Cyber Monday, the Monday after Thanksgiving weekend in the US, saw online sales totalling US$1.98 Billion this year, a 17% increase over 2011, and IBIS World research forecasts online revenue growing at 8.6% a year over the next five years.
Compare that to the GDP growths of most major economies, which is somewhere in the 2% – 3% range.
What does that mean for small business owners?
The message is loud and clear: if you’re a small business owner you need to be making your products and services available for purchase online, because that’s where your customers are, increasingly, going to be doing their shopping.
So how difficult is it, really, to set up a shop online?
Actually, probably a lot easier than you may think.
How to set up a shop online
Whether you add a shop to an existing website, or create a new dedicated eCommerce site from the ground up, there are a few basics you need to get to grips with:
What platform will you use?
You have a wide range of choices here but, because we base all the sites we build on WordPress, we come down to two options:
- Add an eCommerce plugin to your WordPress based website. Our plugin of choice for this, EcWid, is a hosted solution which is designed from the ground up as an eCommerce platform
- Install a platform, such as Prestashop, that is natively a pure eCommerce platform
If your website already has a fair amount of content – product descriptions, company background and so on – the plugin solution would be good.
EcWid is designed as an eCommerce platform and fits very neatly into your existing site, with the minimum of hassle. You can actually integrate it into any site, irrespective of the platform your site is running on.
On the other hand, if you don’t have a site yet and you want to set up an online shop, then going for a platform such as Prestashop may be a better solution.
Prestashop is a pure eCommerce platform on which you set up your shop. The difference between Prestashop and EcWid is that EcWid does need to be integrated into an existing site, whereas Prestashop is a self-contained, stand-alone solution.
The next thing to consider is how to take payments.
If you already accept credit cards, your bank may simply extend their support to your online shop. In many cases, though, they will require a higher deposit and the lower your level of business, the higher the deposit they will request.

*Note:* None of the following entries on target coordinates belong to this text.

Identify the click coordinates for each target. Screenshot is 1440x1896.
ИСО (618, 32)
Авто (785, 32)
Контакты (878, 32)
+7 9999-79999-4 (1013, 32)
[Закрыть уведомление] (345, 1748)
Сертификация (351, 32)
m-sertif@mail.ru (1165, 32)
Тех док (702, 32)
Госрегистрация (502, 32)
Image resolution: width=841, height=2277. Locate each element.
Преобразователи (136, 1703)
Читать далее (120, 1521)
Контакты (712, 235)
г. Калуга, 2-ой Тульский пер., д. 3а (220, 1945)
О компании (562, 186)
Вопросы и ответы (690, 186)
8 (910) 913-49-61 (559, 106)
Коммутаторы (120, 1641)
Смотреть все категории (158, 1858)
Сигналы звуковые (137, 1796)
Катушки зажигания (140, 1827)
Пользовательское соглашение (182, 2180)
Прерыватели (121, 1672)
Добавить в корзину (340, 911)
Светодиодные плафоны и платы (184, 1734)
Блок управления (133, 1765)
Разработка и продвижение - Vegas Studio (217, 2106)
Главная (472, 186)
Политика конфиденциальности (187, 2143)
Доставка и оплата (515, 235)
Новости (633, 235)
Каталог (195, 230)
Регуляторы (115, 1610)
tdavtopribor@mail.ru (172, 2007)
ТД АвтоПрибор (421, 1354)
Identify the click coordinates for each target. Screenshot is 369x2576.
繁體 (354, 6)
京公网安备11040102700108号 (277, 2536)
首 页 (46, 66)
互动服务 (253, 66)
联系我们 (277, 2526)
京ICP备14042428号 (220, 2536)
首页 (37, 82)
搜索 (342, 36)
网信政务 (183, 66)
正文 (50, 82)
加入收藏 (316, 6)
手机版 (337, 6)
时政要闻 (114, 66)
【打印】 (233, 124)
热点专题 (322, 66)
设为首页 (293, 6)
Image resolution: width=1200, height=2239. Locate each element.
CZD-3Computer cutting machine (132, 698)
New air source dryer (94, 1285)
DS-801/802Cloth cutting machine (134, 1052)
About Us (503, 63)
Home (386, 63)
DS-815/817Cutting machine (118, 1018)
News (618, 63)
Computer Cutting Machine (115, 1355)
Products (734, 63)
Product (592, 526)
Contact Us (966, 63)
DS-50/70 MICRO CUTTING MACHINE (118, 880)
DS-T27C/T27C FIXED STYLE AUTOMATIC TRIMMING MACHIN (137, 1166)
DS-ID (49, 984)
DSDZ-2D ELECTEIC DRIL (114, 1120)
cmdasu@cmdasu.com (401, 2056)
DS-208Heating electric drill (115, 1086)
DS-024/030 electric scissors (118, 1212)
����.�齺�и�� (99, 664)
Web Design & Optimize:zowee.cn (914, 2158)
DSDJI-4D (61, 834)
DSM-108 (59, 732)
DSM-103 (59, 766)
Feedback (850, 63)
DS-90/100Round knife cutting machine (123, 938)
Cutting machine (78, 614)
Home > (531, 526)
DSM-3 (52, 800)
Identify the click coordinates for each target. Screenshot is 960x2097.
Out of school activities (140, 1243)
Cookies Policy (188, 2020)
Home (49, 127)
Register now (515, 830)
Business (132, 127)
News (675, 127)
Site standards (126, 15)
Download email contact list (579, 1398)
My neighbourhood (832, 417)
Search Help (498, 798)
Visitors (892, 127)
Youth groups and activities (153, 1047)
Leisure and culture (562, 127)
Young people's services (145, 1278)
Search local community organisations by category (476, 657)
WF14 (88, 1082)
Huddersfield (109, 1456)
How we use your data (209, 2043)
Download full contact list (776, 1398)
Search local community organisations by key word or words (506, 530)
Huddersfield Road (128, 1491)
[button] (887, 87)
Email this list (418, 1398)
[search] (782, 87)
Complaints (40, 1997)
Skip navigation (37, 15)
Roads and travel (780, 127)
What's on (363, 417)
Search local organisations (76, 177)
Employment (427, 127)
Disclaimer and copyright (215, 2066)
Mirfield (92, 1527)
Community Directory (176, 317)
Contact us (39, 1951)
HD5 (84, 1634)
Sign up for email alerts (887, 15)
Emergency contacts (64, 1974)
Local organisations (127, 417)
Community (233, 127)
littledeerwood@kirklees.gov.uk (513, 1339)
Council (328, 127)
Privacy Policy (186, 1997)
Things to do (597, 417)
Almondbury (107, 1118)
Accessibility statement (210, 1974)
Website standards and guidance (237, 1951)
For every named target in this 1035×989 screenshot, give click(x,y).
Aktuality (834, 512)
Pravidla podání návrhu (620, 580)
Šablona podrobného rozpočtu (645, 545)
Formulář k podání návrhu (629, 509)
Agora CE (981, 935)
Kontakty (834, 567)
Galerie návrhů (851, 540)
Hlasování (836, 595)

For that reason, most small businesses will be better off opening a PayPal or Google Checkout account. I talked a bit more about payment gateways back here.
There are several advantages to using one of these platforms:
- They’re free to set up
- They don’t require a deposit
- Your customers are familiar with them
- You don’t ever see the customers’ financial details which makes the security requirements your site needs to adhere to less stringent
- They offer your customers a wide range of payment options: debit cards, credit cards and eCheques, which smooth’s the customer journey
Configuring your shop – taxes and shipping
Once you have your basic platform in place and linked up to a means of taking payment you will start to load up your products.
The only steps that require some thought and attention are setting up taxes and how you set up shipping or delivery charges.
If you’re selling to a global market place you’ll need to negotiate delivery arrangements with one of the courier companies or the postal service.
Inevitably there will be different charges for different destinations but this is made simpler by the fact that most of the couriers use zones (or regions) to differentiate their charges.
So you will need to reach agreement with your chosen carrier on their costs for delivering different weight packages to the markets where your customers live, and then you will need to set these up in the admin area of your shop.
It’s not complicated, but it does require some care because you don’t want to be losing money as a result of setting up the wrong shipping costs!
Of course, if you’re selling just to your local market working out the shipping and delivery charges becomes a lot simpler.
The other thing you will need to check carefully is setting up taxes. We don’t have a sales tax in Hong Kong, which eliminates the need for this step for those of us living here but, if you do have a sales tax in your jurisdiction, then be sure to set it up correctly!
Both EcWid and Prestashop handle taxes correctly – you just need to make sure you set them up in the first place.
Once you’ve got your taxes, shipping and delivery charges set up the rest is pretty straight forward: you just need to upload images, descriptions and prices of all your products, check them, publish them and you’re in business.
I’ve seen a lot of small business websites recently that display and sell products online, but force site visitors to place an order via email in order to buy.
How much easier, and better for business, if your customer can simply complete the transaction online, in one visit, without having to send a separate email and a separate payment!
Setting up a shop online is neither difficult nor expensive.
As we saw at the beginning, the growth of online retail is far outstripping the GDP growth of most major economies and, since online is where your customers are going to increasingly be doing their shopping, that’s where you need to be too!